On JSC „Latvijas Krājbanka” (in liquidation) insolvency process: January 2013
The administrator „KPMG Baltics” continues carrying out the sales of „Latvijas Krājbanka” and its subsidiaries’ properties and other assets in auctions. In January 2013, the amount of recovered assets from the auctioned real estates and other property, as well as the sold subsidiaries and recovered loans made up about ~3,1 million lats (in total as from the initiating of insolvency process ~58,85 million lats).
Until January 2013 there were more than 4 500 proceedings initiated. Moreover, the JSC „Latvijas Krājbanka” administrator is making every effort to recover more than 100 million lats, which have been seized in the foreign banks’ correspondent accounts. Depending on the certain jurisdiction, both civil and criminal cases for asset recovery have been initiated. This money has been seized in the foreign banks’ correspondent accounts because of allegedly unlawful activities of the former bank management of JSC „Latvijas Krājbanka”. In case of successful recovery of the funding, the possibility to meet the claims of current creditors considerably grows.
Besides, KPMG Baltics continues the selling of the loan portfolio, which was started back in June 2012, by carrying out various activities to attract potential investors. The credits of JSC „Latvijas Krājbanka” (in liquidation) have been broken down in five loan portfolios based on their common features (corporate loans, retail loans etc.).
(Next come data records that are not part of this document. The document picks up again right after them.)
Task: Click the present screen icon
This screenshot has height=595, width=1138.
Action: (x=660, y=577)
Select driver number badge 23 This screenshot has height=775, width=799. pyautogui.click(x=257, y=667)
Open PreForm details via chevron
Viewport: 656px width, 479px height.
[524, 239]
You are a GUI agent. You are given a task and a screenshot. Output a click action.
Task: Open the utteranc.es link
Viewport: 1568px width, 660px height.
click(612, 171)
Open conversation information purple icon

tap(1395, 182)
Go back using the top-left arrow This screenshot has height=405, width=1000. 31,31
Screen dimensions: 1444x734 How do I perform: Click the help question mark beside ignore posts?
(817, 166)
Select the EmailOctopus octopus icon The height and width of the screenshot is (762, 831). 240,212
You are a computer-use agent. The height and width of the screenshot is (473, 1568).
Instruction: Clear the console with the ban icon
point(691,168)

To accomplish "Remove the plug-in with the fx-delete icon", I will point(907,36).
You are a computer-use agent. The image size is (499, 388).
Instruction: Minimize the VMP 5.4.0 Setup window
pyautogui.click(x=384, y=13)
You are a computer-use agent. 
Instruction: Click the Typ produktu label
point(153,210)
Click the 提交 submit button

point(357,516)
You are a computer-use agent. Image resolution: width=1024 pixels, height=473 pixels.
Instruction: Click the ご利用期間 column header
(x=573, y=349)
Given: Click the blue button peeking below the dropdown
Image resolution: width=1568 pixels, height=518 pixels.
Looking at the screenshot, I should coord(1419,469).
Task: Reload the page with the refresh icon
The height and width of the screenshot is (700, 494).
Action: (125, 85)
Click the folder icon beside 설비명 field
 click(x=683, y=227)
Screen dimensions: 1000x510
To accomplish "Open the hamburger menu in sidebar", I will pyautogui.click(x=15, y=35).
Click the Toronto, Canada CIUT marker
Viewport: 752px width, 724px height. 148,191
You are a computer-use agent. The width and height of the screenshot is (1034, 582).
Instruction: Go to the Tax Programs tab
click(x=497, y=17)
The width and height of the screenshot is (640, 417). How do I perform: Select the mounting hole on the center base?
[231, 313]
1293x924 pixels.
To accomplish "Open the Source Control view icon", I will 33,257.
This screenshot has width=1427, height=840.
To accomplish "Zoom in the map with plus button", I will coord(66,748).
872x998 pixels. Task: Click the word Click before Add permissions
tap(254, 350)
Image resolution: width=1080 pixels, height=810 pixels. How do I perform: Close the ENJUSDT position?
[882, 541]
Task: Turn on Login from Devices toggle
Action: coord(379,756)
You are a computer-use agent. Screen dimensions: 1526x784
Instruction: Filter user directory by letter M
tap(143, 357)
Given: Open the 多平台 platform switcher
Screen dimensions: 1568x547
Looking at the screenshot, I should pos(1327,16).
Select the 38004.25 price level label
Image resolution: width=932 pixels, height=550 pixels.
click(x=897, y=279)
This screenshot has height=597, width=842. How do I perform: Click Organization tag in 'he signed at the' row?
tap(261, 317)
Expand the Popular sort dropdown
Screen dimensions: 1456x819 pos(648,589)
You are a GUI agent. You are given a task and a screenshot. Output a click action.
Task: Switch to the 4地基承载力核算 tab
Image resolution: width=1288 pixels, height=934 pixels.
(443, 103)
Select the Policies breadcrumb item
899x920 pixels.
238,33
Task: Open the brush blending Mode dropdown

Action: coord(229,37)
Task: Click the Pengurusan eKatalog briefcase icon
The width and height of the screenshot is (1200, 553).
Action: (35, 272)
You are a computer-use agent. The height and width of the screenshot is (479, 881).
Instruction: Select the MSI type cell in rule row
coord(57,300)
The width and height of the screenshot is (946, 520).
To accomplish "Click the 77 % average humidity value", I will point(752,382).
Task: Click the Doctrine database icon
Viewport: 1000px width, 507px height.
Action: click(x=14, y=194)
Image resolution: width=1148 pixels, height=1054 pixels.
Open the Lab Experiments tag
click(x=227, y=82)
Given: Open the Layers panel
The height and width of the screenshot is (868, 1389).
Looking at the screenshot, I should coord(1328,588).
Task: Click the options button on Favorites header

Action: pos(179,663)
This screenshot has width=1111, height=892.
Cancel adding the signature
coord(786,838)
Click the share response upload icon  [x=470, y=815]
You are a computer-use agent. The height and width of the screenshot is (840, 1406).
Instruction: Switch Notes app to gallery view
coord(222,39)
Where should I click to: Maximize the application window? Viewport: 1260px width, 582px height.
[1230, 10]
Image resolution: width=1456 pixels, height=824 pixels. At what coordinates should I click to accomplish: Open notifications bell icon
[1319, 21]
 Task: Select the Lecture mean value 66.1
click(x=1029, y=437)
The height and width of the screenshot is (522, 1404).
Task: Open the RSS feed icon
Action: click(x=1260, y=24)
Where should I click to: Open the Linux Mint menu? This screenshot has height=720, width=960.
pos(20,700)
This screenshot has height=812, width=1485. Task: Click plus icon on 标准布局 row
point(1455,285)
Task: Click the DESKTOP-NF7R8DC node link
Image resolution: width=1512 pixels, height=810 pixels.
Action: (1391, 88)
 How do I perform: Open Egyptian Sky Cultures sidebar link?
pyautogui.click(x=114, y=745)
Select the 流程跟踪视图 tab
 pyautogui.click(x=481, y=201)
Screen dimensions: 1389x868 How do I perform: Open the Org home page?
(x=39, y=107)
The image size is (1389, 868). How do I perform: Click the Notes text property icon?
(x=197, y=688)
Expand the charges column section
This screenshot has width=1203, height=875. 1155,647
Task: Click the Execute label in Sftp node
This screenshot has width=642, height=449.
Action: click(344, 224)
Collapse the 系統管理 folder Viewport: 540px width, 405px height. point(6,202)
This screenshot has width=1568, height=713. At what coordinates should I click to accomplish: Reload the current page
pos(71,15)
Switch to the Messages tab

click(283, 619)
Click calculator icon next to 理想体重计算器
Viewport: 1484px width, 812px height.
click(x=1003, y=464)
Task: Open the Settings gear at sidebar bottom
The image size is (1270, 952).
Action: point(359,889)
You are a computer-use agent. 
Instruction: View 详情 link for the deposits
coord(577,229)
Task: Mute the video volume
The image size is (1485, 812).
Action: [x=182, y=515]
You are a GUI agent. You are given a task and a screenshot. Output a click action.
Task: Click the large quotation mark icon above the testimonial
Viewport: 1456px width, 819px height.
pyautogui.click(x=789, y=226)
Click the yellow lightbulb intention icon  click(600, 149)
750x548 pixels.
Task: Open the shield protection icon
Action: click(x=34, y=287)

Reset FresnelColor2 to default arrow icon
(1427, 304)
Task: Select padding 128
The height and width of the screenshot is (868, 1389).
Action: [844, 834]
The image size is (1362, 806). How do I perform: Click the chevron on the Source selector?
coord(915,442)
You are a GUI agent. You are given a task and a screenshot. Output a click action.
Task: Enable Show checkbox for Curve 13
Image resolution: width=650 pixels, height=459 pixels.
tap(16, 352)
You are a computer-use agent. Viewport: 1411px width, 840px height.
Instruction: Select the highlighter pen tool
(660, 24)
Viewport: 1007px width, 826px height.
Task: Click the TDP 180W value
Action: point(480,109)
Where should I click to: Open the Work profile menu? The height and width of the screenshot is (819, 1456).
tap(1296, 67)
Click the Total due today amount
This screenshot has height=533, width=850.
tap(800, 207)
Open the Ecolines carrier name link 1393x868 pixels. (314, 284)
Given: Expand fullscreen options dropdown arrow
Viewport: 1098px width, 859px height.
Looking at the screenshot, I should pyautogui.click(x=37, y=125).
The key task of „KPMG Baltics” is to regain the maximum of funding to cover the claims of all „Latvijas Krājbanka” creditors. Total claims of creditors against the JSC „Latvijas Krājbanka” (in liquidation) made up ~421 million lats in November 2012 (excluding already executed contributions to the Deposit Guarantee Fund (DGF) in the amount of 90 million lats).
Under the law the Deposit Guarantee Fund is the first claimant that has the right to receive the funding from the realization of the bank’s assets in the event of the bank’s insolvency. Further procedure whereby the creditor claims are met is as follow: employees of the bank, tax payers, outstanding payments to the State and local government budgets, claims guaranteed by the State, other lawful creditors (including depositors who had deposited more than 100 thousand euro), interest payments to creditors, creditor claims made after the application deadline, subordinated debt and finally – the shareholders.
The above insolvency and payment regulatory procedures are determined in order to ensure that the Deposit Guarantee Fund, as the State guarantee mechanism, would secure the financial stability and protection of small depositor interests, guaranteeing compensation to one depositor up to 100 thousand euro.